Analysis of in vitro cell migration by time-lapse video microscopy

2D video microscopy measurements were performed and analyzed as previously described [30]. Briefly, cells were seeded in 24-well plates (Corning Incorporated, Corning, NY) and cultured in DMEM medium supplemented with 10% FCS. Medium was changed to CO2-independent medium (Invitrogen, Carlsbad, CA) with 10% FCS and 4 mM glutamine, and cells were kept in a custom-designed incubator built around an inverted phase-contrast microscope (World Precision Instruments, Sarasota, FL). Every 5 min, images from three distinct neighboring microscopic fields were taken for at least 48 h. After 24 h of observation, BI 853520 was added and cells were finally observed for another 72 h. Individual cells were tracked for the first 24 h after treatment with a cell tracking program, their position parameters were extracted, and migrated distance was calculated as previously described [31].

Tumor cell spheroid assay

In order to obtain MPM cell line–derived spheroid cultures, 5 × 103 MPM cells (SPC212 or P31) were seeded in triplicate in DMEM/Ham’s F-12 medium (Biochrom) in ultra-low attachment 24-well plates (Thermo Scientific). Medium was supplemented with 20 ng/ml basic fibroblast growth factor (FGF) (PeproTech), 20 ng/ml epidermal growth factor (Sigma), and 2% B27 supplement (Gibco). BI 853520 was added at 0.1 μM and 1 μM. Ninety-six hours following plating, spheroids in all wells were photographed. Spheres with a diameter above 100 μm were counted. Diameters were measured by using ImageJ software.

Western blot analysis

For merlin and E-cadherin expression analysis, subconfluent cultures of all 12 cell lines were processed. To determine the impact of FAK inhibition on cell signaling, SPC111, P31, SPC212, or M38K cells were seeded into 6-well plates and—after 24 h of recovery—treated with BI 853520 or solvent. Subsequently, cells were extracted in RIPA buffer (Fisher Scientific, Waltham, MA, Cat. No.: 3168890) containing protease inhibitor cocktail (Fisher Scientific, Cat. No.: 78430) to later separate proteins by SDS-PAGE. Proteins were blotted onto nitrocellulose membranes and immunostained with the following primary antibodies from cell signaling: merlin (#6995), E-cadherin (#3195), Erk (#9102), p-Erk (#9101), Akt (#9272), p-Akt (#4058), S6 (#2215), p-S6 (#2217), FAK (#3285), p-FAK (Tyr-397, #8556), and β-tubulin (#2128). For antibodies, a dilution of 1:1000 was applied, followed by horseradish peroxidase–coupled secondary antibody (Thermo) incubation and development by ECL Reagent (GE Healthcare, GE Healthcare, Dassel, Germany) with a developer machine (Curix60 AGFA Type 9462/106).

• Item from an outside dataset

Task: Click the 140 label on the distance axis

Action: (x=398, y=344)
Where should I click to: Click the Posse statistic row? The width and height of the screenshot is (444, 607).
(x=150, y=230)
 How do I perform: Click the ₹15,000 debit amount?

Analysis of tumor stem cell marker expression

For tumor spheroid formation, MPM cells were seeded as described above and treated with 0.1 μM and 0.5 μM BI 853520 for 4 days. Total RNA was isolated with TRIzol and reverse transcribed with MMLV reverse transcriptase (Thermo Fisher Scientific) and random hexamer primers. The resulting cDNAs were analyzed using TaqMan gene expression assays on the Applied Biosystems 7500 Fast Real-Time PCR System (Assay IDs: ALDH1A1 Hs00946916; CD44 Hs01075854; GAPDH Hs02786624; Myc Hs01570247; NANOG Hs02387400; Oct4 Hs04260367; SOX2 Hs01053049; Thermo Fisher Scientific). Gene expression was calculated by the ΔΔC(T) method using GAPDH as reference gene.

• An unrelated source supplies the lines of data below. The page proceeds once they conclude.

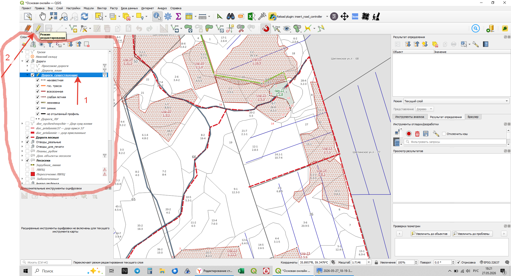Open the Вектор menu
Viewport: 511px width, 276px height.
pos(102,8)
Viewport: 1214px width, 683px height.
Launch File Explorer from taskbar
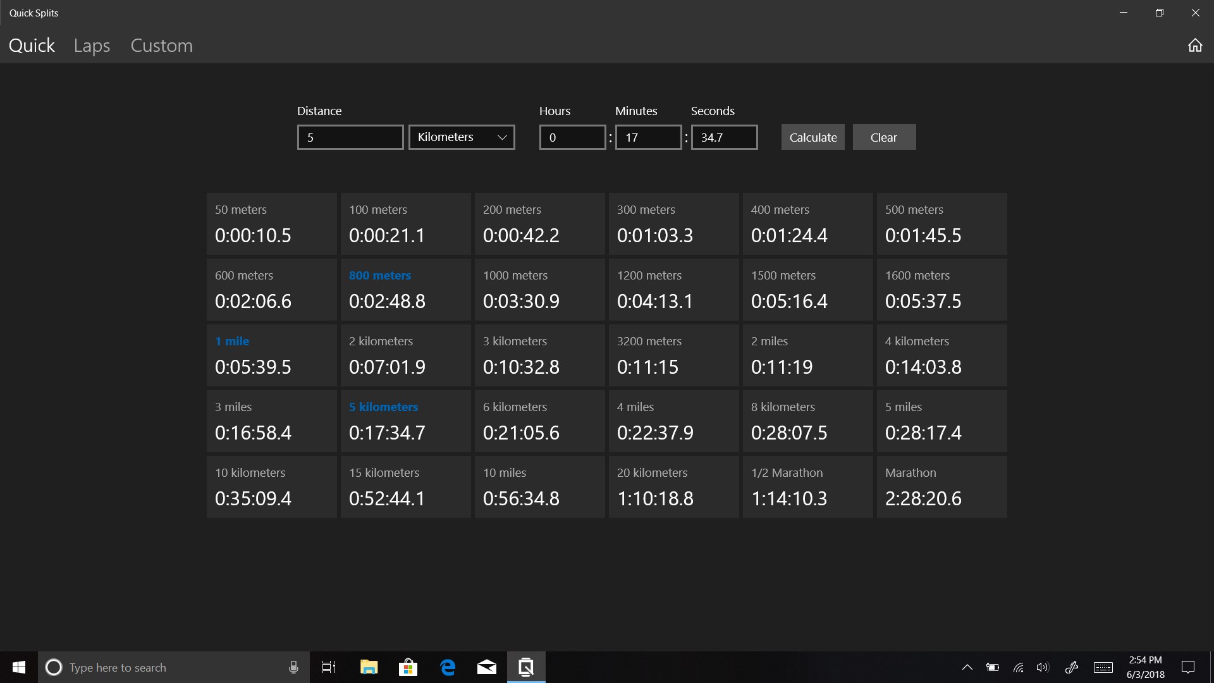pos(369,667)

Orthotopic in vivo MPM xenograft model

In order to develop orthotopically growing MPM tumors, two million P31 cells were inoculated into the chest cavity of 8-week-old female SCID mice from our colony. Animals were randomly stratified into treatment and control groups once tumor nodules had a macroscopically visible size (based on our preliminary experiments 28 days following tumor implantation). Regarding treatment, mice received solvent or 20 mg/kg BI 853520 (dissolved in methylcellulose) orally five times a week on consecutive days (one cycle with 5 days on and 2 days off treatment). Animals were weighed three times a week and the experiment was ended on the 20th day of treatment. Finally, MPM tumor nodules were harvested, weighed, and fixed in formalin and embedded in paraffin (FFPE) or stored as frozen tissue. All mentioned animal experiments were performed according to the ARRIVE guidelines [32] and to the animal welfare regulations of the host institutes (permission number: PEI/001/2574-6/2015).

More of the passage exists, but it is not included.